Having already been slapped down by South Carolina regulators, Charlotte, North Carolina-based Duke Energy must now face the wrath of customers in the Palmetto State who just got hit with its higher energy bills.
While Duke’s rate increases – which went into effect on Saturday, June 1 – are nowhere near as massive as the utility giant had originallyhoped for, they are still likely to receive a cool reception from cash-strapped customers.
Duke Energy Carolinas – which provides power to 591,000 residential customers in Anderson, Greenwood, Greenville, Lancaster Spartanburg and York counties – will raise monthly costs on residential customers by 3.7 percent. Meanwhile its commercial and industrial customers will see a 1.6 percent hike, on average.
Duke Energy Progress – which serves an estimated 169,000 customers in Darlington, Florence and Sumter counties – will raise monthly costs on its customers by 6.3 percent with commercial and industrial customers seeing a 4.2 percent increase.

★ ★ ★ ★ ★ ★ ★

Work instructions:
1: Reproduce the passage of the Duke Energy rate article between "While Duke’s rate" and "4.2 percent increase.", inclusive.
2: In the Duke Energy rate article, by what percentage will Duke Energy Progress raise monthly costs on its customers?
The lines that follow come from a different source than the Duke Energy rate article.

Dataset content:
★ ★ ★ ★ ★ ★ ★

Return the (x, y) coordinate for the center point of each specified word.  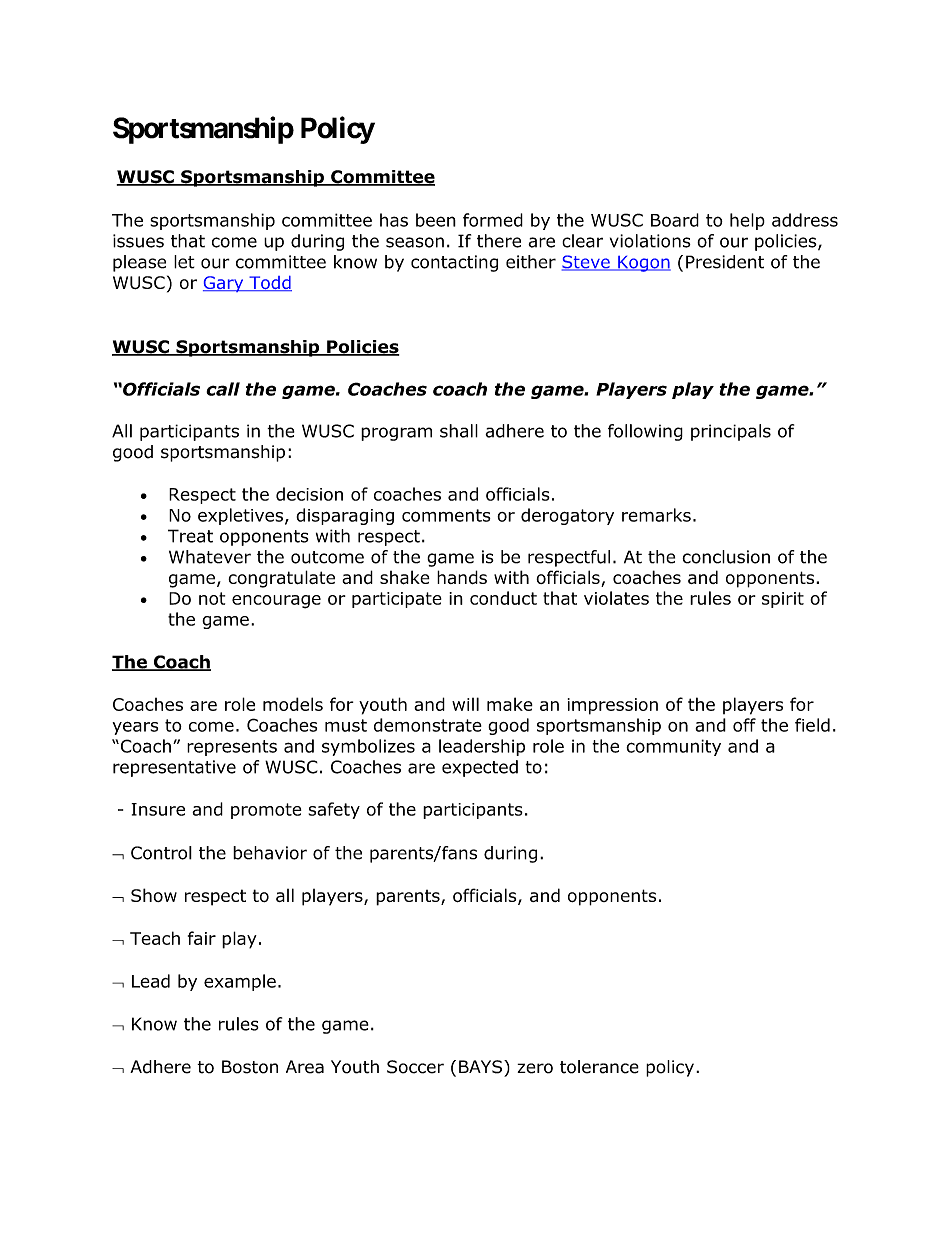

★ ★ ★ ★ ★ ★ ★

Task-by-task outputs:
1:
While Duke’s rate increases – which went into effect on Saturday, June 1 – are nowhere near as massive as the utility giant had originallyhoped for, they are still likely to receive a cool reception from cash-strapped customers.
Duke Energy Carolinas – which provides power to 591,000 residential customers in Anderson, Greenwood, Greenville, Lancaster Spartanburg and York counties – will raise monthly costs on residential customers by 3.7 percent. Meanwhile its commercial and industrial customers will see a 1.6 percent hike, on average.
Duke Energy Progress – which serves an estimated 169,000 customers in Darlington, Florence and Sumter counties – will raise monthly costs on its customers by 6.3 percent with commercial and industrial customers seeing a 4.2 percent increase.

2: 6.3 percent